* DONNÉES FOURNIES
***

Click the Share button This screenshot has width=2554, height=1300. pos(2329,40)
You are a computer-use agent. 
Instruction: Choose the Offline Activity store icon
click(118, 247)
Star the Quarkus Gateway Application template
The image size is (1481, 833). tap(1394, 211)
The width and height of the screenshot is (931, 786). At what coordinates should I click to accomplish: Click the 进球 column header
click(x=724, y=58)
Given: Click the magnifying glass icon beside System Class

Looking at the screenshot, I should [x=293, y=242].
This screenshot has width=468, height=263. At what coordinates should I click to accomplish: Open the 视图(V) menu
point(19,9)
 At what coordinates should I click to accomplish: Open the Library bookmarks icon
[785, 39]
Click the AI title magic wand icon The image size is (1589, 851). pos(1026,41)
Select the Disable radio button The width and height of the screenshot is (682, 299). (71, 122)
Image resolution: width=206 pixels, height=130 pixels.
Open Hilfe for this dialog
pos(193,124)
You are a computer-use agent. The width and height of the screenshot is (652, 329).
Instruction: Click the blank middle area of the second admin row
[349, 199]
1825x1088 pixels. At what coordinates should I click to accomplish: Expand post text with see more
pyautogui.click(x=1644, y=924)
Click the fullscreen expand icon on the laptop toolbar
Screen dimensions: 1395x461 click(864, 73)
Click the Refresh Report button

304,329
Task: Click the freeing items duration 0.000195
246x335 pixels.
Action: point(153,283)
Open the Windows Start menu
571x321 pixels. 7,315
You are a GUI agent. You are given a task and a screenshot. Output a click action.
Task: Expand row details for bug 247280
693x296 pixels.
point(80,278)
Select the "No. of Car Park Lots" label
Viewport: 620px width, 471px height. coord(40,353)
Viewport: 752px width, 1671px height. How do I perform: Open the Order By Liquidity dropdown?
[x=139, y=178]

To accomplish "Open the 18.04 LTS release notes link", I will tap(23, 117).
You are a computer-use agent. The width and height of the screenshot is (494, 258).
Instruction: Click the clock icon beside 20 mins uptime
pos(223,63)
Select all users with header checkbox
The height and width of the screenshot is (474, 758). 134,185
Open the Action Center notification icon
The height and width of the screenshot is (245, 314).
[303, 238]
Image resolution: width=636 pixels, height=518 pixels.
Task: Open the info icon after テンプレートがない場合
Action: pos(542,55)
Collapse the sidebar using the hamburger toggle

***

* OBJET DE L'EXERCICE
Mettez à jour les lignes ci-dessus en substituant « Step » à « Instruction », sans toucher au reste.

* EXERCICE RÉALISÉ
Click the Share button This screenshot has width=2554, height=1300. pos(2329,40)
You are a computer-use agent. 
Step: Choose the Offline Activity store icon
click(118, 247)
Star the Quarkus Gateway Application template
The image size is (1481, 833). tap(1394, 211)
The width and height of the screenshot is (931, 786). At what coordinates should I click to accomplish: Click the 进球 column header
click(x=724, y=58)
Given: Click the magnifying glass icon beside System Class

Looking at the screenshot, I should [x=293, y=242].
This screenshot has width=468, height=263. At what coordinates should I click to accomplish: Open the 视图(V) menu
point(19,9)
 At what coordinates should I click to accomplish: Open the Library bookmarks icon
[785, 39]
Click the AI title magic wand icon The image size is (1589, 851). pos(1026,41)
Select the Disable radio button The width and height of the screenshot is (682, 299). (71, 122)
Image resolution: width=206 pixels, height=130 pixels.
Open Hilfe for this dialog
pos(193,124)
You are a computer-use agent. The width and height of the screenshot is (652, 329).
Step: Click the blank middle area of the second admin row
[349, 199]
1825x1088 pixels. At what coordinates should I click to accomplish: Expand post text with see more
pyautogui.click(x=1644, y=924)
Click the fullscreen expand icon on the laptop toolbar
Screen dimensions: 1395x461 click(864, 73)
Click the Refresh Report button

304,329
Task: Click the freeing items duration 0.000195
246x335 pixels.
Action: point(153,283)
Open the Windows Start menu
571x321 pixels. 7,315
You are a GUI agent. You are given a task and a screenshot. Output a click action.
Task: Expand row details for bug 247280
693x296 pixels.
point(80,278)
Select the "No. of Car Park Lots" label
Viewport: 620px width, 471px height. coord(40,353)
Viewport: 752px width, 1671px height. How do I perform: Open the Order By Liquidity dropdown?
[x=139, y=178]

To accomplish "Open the 18.04 LTS release notes link", I will tap(23, 117).
You are a computer-use agent. The width and height of the screenshot is (494, 258).
Step: Click the clock icon beside 20 mins uptime
pos(223,63)
Select all users with header checkbox
The height and width of the screenshot is (474, 758). 134,185
Open the Action Center notification icon
The height and width of the screenshot is (245, 314).
[303, 238]
Image resolution: width=636 pixels, height=518 pixels.
Task: Open the info icon after テンプレートがない場合
Action: pos(542,55)
Collapse the sidebar using the hamburger toggle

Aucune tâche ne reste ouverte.